The first guy had a red designs all over his armour. His bare arms stretched to what looked like boxing gloves. A serpent-like head stood atop the armour's neck-hole. The colour was white along the front of the neck, and green everywhere else. Two green, tusk-like protrusions hung from either side of the creature's flat head. A set of sharp fins clung to the back of the creature's neck. He scanned Ratchet with square-shaped eyes that possessed cross-shaped pupils, and were constantly changing colour from red to yellow. A sharp, green spike stuck out from the back of his hands and feet. There seemed to be a jet-pack attached his armour. He stood slightly taller than Ratchet. The 'L' symbol was present on the chest plate.

"Conceived," the man in blue went on, "by a dragon and a slug--don't ask--our netspeaking member here has a formidable arsenal and a mean temper to boot!"

"nice 2 meet u, rachet," W3RM greeted, his thin mouth barely moving under his eyes. The voice that came out sounded like a raspy, nasal-sounding hiss. "i leik teh earmuffs," he complemented.

"Uhhh……thanks," Ratchet responded, realising that he was still wearing the earmuffs Skidd had given him. "Nice to meet you, t--"

"kthxbai," W3RM stepped back, and allowed the second person to approach the lombax.

The second person to move towards Ratchet was a lombax with a mess of red hair falling all over his forehead.
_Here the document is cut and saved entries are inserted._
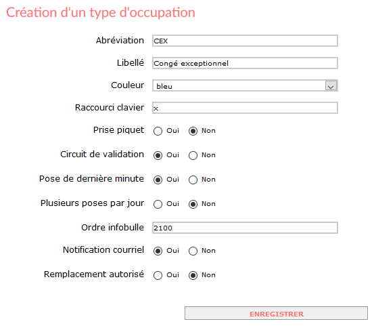374x328 pixels.
Task: Click the Raccourci clavier input field
Action: [245, 108]
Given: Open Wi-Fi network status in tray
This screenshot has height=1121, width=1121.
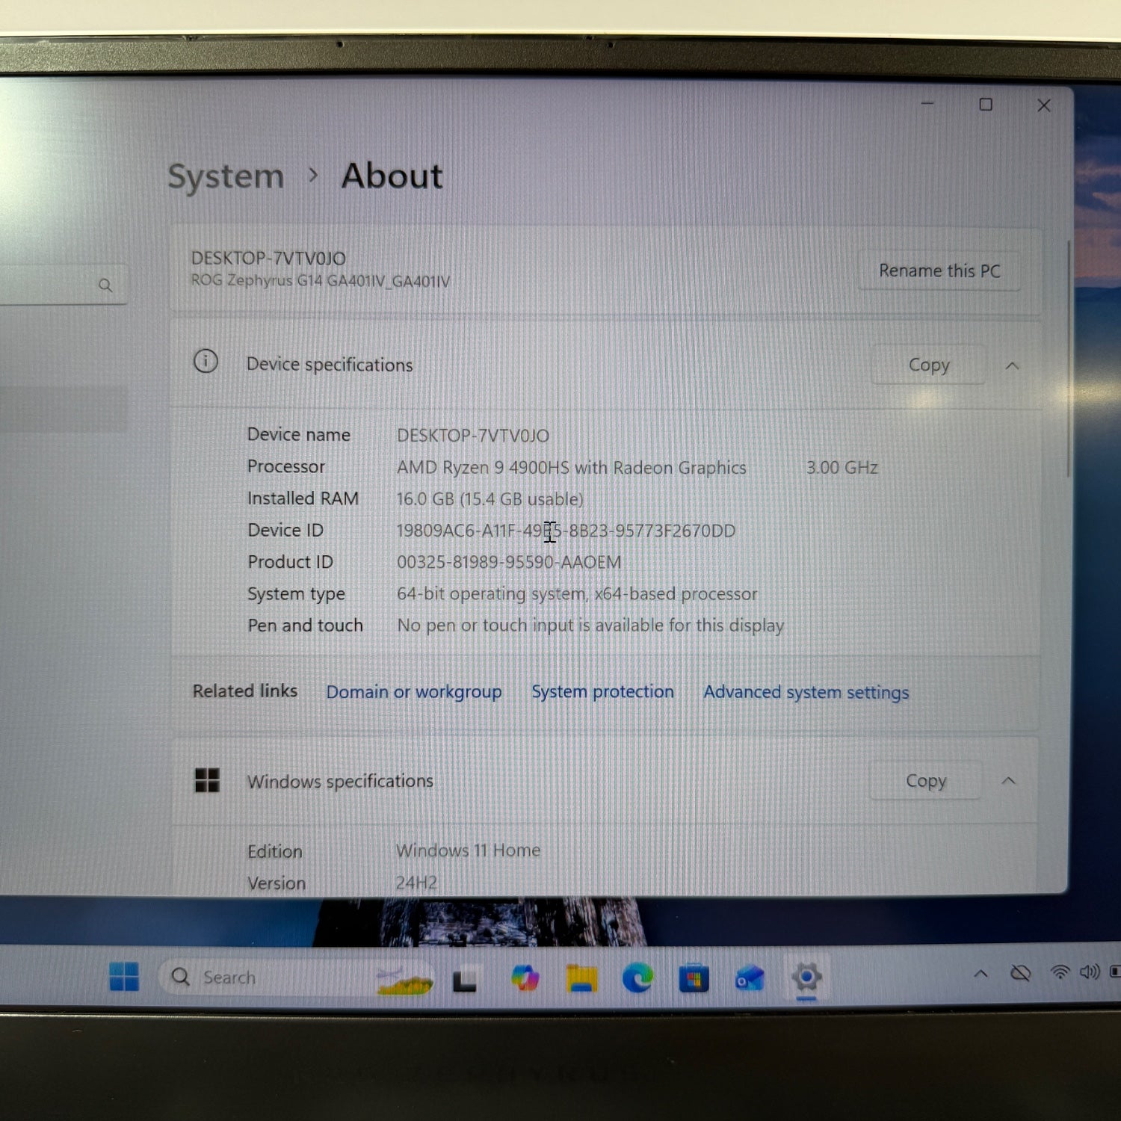Looking at the screenshot, I should click(1059, 972).
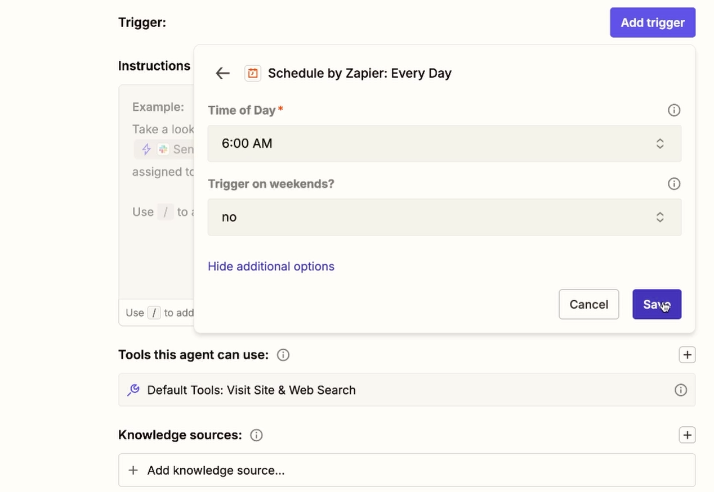Go back using the back arrow
The height and width of the screenshot is (492, 714).
(x=222, y=73)
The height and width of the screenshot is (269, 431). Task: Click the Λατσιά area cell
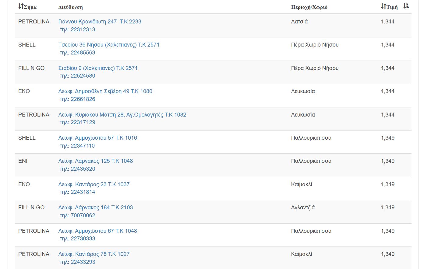pos(299,22)
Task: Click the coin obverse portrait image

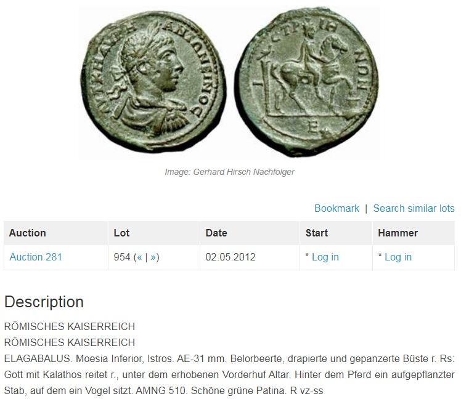Action: point(153,81)
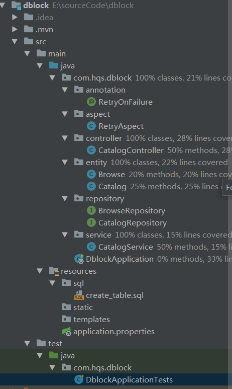Select the templates folder
The image size is (232, 389).
91,319
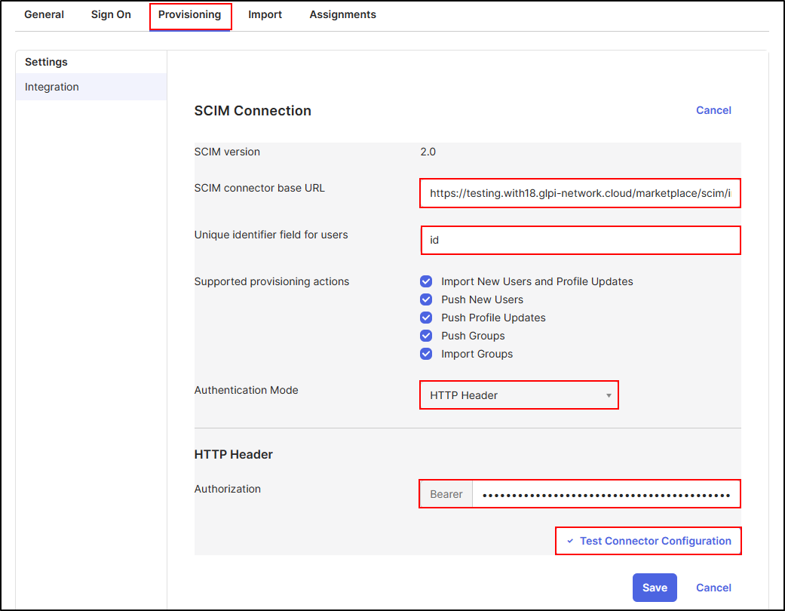Image resolution: width=785 pixels, height=611 pixels.
Task: Disable the Push Profile Updates checkbox
Action: 427,318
A portion of his left ear was missing, and looked as if it was bitten clear off. He wore a pair of spectacles in front of his orange eyes. He was attired with a long, fully-buttoned white lab coat that hung above his boots. The lab coat had dozens of pens sticking out from its breast pocket. The man's right hand was gloved, and his left was bare. A blue scarf was wrapped around his neck to protect him from the cold. The 'L' symbol could be seen on the breast pocket.

"And this one," the man in blue began, "is Lee!"

"Hey," 'Lee' greeted with a smile and a wave of his bare hand. "It's pleasant to make you acquaintance, Mr. Ratchet," he said with a soft British accent.

'Qwark's clone' started on cue, "Lee here is the brains of the group. He equips us with the latest in Gadgetron merchandise, AND his own inventions. He's also quite good with hacking."

"Trespassers, infiltrators, and hackers are my specialty," stated Lee with a swish of his fist.

After Lee stepped back, the third person approached. This one was a robot designed to look like a woman--a very attractive and busty woman, to be more precise. She wore a red robe that hung loose to reveal her ample bosom. The robe was short, and reached her hips, and was wrapped around her waist with a pink sash. Her metallic skin had a platinum colour to it. She examined Ratchet with cobalt eyes, and smiled angelically. She wore tight, tight……._tight_ denim shorts that barely reached the first quarter of her thighs. The wristbands she wore were black. She had bouncy, dirty-blonde hair that reached her waist. She walked towards Ratchet with a pair of satin boots. A little mole was under the right side of her mouth. An armband present on her left bicep held the 'L' symbol.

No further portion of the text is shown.